- Born: July 17, 1950 (age 76) Wasquehal, France
- Other name: Kuya Dom
- Education: Catholic University of Paris
- Occupation: Social worker
- Spouse(s): Adelita "Adelle" Ceradoy-Lemay, RSW
- Writing career
- Language: French, English, Filipino^{[citation needed]}
- Website: virlaniekuyadom.blogspot.com

= Dominique Lemay =

French humanitarian (born 1950)

Dominique Lemay (born July 17, 1950) is a French humanitarian known for founding the Virlanie Foundation, which helps street children and children at risk in the Philippines.

==Biography==
Lemay was born in Wasquehal, France on July 17, 1950. He holds a degree in theology from the Catholic University of Paris. He obtained a master's degree in sociology in 1973, and a master's degree in Social Work in 1987 from Fondation INFA, Nogent-sur-Marne.

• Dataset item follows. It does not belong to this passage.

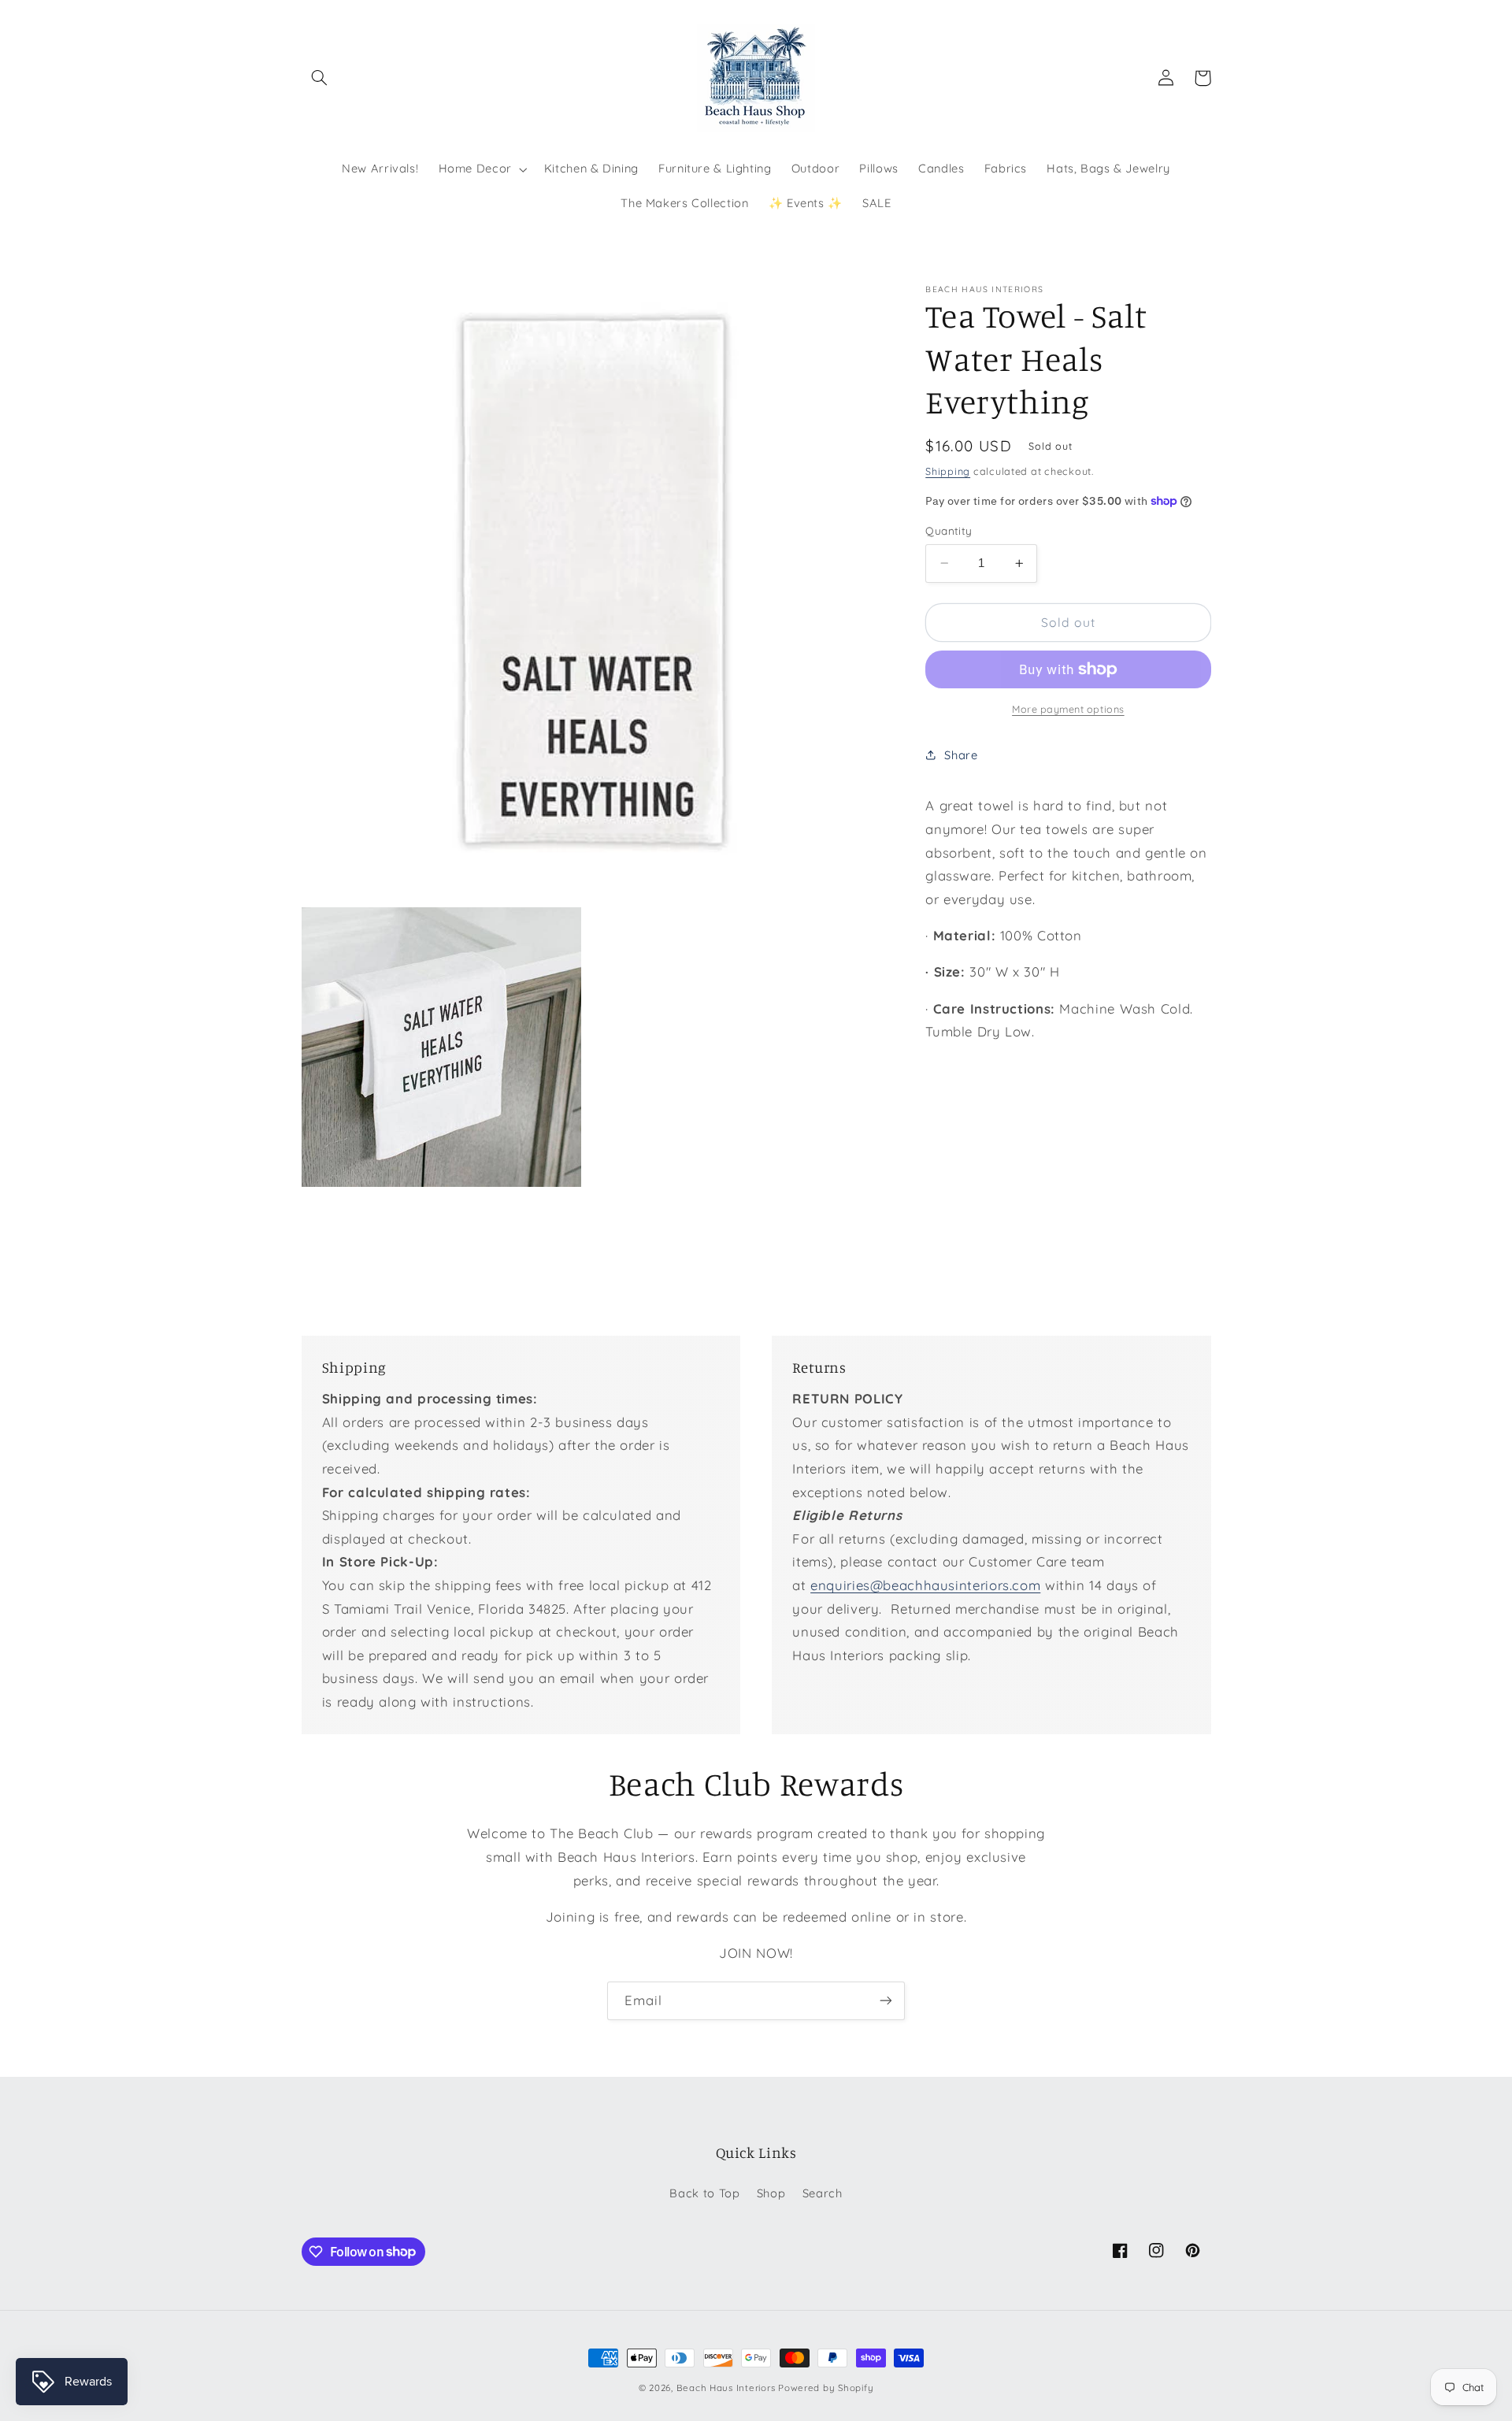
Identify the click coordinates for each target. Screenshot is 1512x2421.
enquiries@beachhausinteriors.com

He left for Manila after his studies to work for children on the street.

Lemay arrived in the Philippines in 1989 at the request of a friend to do some research on street children of Philippines.

In 1992, with the help of his Filipino friends and social workers, Lemay started the Virlanie Foundation to help the needy children of Philippines. The organization works to take care of children who are poor, abandoned, orphaned, neglected and abused and provide them with a suitable environment to live in. The foundation also strives to make sure that there is a strong presence that can fight for the rights of children. Virlanie also supports the operation of the Manila Youth Reception Center along with the Reception Action Center. In addition, the foundation operates two homes for children with special needs, Cavite and in Makati City. The foundation also operates an Open Day Center in Bacolod City in the Visayas.

The name Virlanie is a contraction of the names of his daughters from his first wife, Virginie and Lauriane. After stepping down from Virlanie Foundation, Lemay was named chairman emeritus. He also operates an autonomous farm for people with special needs in Negros Occidental called Virlanie Faith.

Lemay is the author of the book, "Ils N'ont Pas Choisi les Troittoirs de Manille" ("They Didn't Choose the Sidewalks of Manila").

LeBron James visited the foundation in 2015.

==Awards==

In 2014 Lemay was honored with Chevalier (Knight) in the French Légion d’honneur for his work in the Philippines. Additional awards include:
- Inducted into the Knights of Rizal
- People of Asia magazine selected him as one of its People of the Year in 2008.
- He was awarded the Human Rights Prize from the French Republic for the Foundation's valuable contribution to human rights through its work with disadvantaged children in the Philippines in 2001.